DataStorm Overview

DataStorm is a brokerless, C++ publish–subscribe framework.

A DataStorm application consists of publishers and subscribers. Publishers write data to topics, and subscribers read data from these topics.

A topic is a named object within a DataStorm node. It can be seen as a stream of typed data. The unit of data exchanged between topics is called a sample. A sample consists of a key–value pair (or data element) along with additional metadata attached when it is written.

A typical DataStorm application consists of multiple nodes. Within these nodes, you creates topics; each topic represents a type of data you want to distribute. For each topic, you create writers and readers to produce and consume the samples that flow between nodes.

Oops, Diagram Unavailable

This diagram can't be displayed. It may have been moved or deleted, or the page's access settings may be preventing it from loading. Pages with restricted access must also include Gliffy Diagrams in their allowed list.

DataStorm applications do not rely on a central service to communicate. Nodes can connect directly to each other and exchange samples whenever they share common topics for which one node has a writer and another has a matching reader.

Nodes can be statically configured to connect to each others (by providing endpoints), or they can use UDP multicast for automatic peer discovery. When using TCP for discovery, nodes can connect to other regular or dedicated discovery nodes.
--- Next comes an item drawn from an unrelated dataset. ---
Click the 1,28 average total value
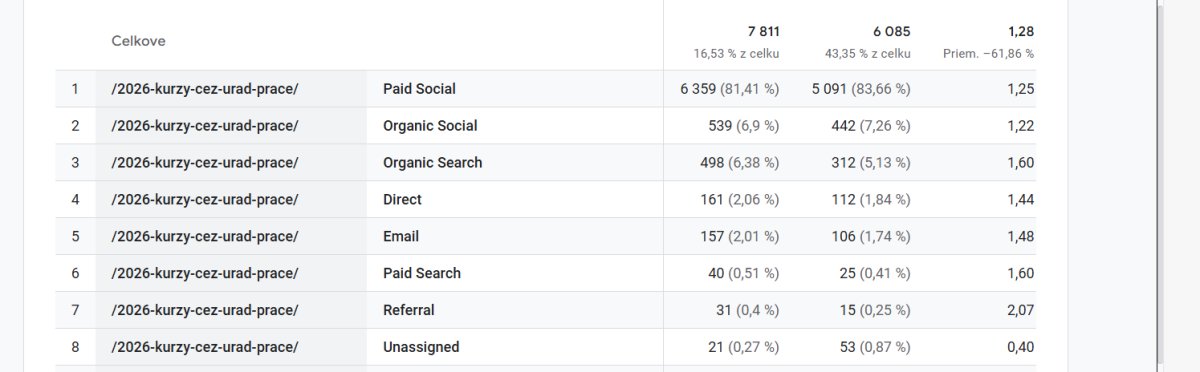Screen dimensions: 1200x372 [x=1021, y=32]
Discovery nodes can also be replicated and connected together to ensure there is no single point of failure.

Filtering and Updates

DataStorm provides flexible mechanisms to control which samples are exchanged between nodes.
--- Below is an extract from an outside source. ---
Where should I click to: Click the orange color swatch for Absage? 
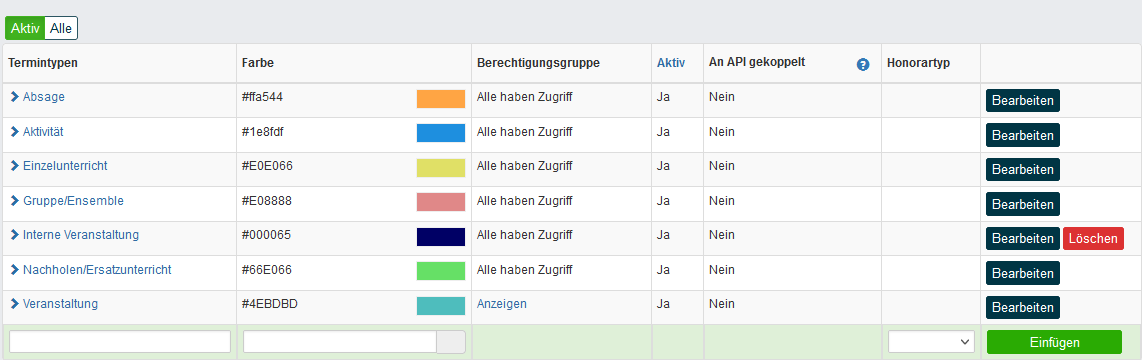point(441,99)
Key filters allow readers to subscribe only to specific data elements within a topic.
Sample filters allow readers to receive only samples that match a given condition.

Filters are application-defined functions, and DataStorm includes several predefined ones, such as a regular expression filter for string keys.

To minimize bandwidth usage, DataStorm supports partial updates, allowing writers to send only the portions of a value that have changed.

Relationship to Ice

DataStorm is built on top of Ice but can also be used independently. You don’t need to know the Ice APIs to develop DataStorm applications—you only need to use the DataStorm API.

DataStorm is encoding-agnostic, meaning the format of data samples is entirely determined by the application. You are free to choose the encoding that best fits your use case.

For data types defined in Slice, DataStorm automatically uses the generated Slice-to-C++ code for serialization and deserialization. For other data encodings, you can provide your own encode and decodefunctions.

DataStorm vs. IceStorm

Ice also includes IceStorm, a broker-based publish/subscribe service that distributes Ice invocations to subscribers.
In contrast, DataStorm is a brokerless, data-centric framework focused on efficiently distributing data samples rather than remote calls.

Use IceStorm when your application revolves around Ice interfaces and operations.
Use DataStorm when you want lightweight, high-performance data sharing without a central broker.